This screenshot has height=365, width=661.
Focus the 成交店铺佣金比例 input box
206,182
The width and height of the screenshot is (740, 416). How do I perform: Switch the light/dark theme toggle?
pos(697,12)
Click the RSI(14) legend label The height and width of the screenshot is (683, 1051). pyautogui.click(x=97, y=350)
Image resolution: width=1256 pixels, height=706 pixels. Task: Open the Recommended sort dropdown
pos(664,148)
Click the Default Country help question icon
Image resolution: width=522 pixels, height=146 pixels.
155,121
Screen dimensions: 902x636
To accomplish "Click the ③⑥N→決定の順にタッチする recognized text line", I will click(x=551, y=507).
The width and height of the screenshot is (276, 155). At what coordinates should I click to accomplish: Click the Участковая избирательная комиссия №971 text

======

:: WHAT IS ASKED ::
Convert the entries above into a Markdown table with the columns Row and Line: put each line's number in Row and its text in Line, and leave out any blank lines.

:: EXERCISE ANSWER ::
| Row | Line |
|---|---|
| 1 | This screenshot has height=365, width=661. |
| 2 | Focus the 成交店铺佣金比例 input box |
| 3 | 206,182 |
| 4 | The width and height of the screenshot is (740, 416). How do I perform: Switch the light/dark theme toggle? |
| 5 | pos(697,12) |
| 6 | Click the RSI(14) legend label The height and width of the screenshot is (683, 1051). pyautogui.click(x=97, y=350) |
| 7 | Image resolution: width=1256 pixels, height=706 pixels. Task: Open the Recommended sort dropdown |
| 8 | pos(664,148) |
| 9 | Click the Default Country help question icon |
| 10 | Image resolution: width=522 pixels, height=146 pixels. |
| 11 | 155,121 |
| 12 | Screen dimensions: 902x636 |
| 13 | To accomplish "Click the ③⑥N→決定の順にタッチする recognized text line", I will click(x=551, y=507). |
| 14 | The width and height of the screenshot is (276, 155). At what coordinates should I click to accomplish: Click the Участковая избирательная комиссия №971 text |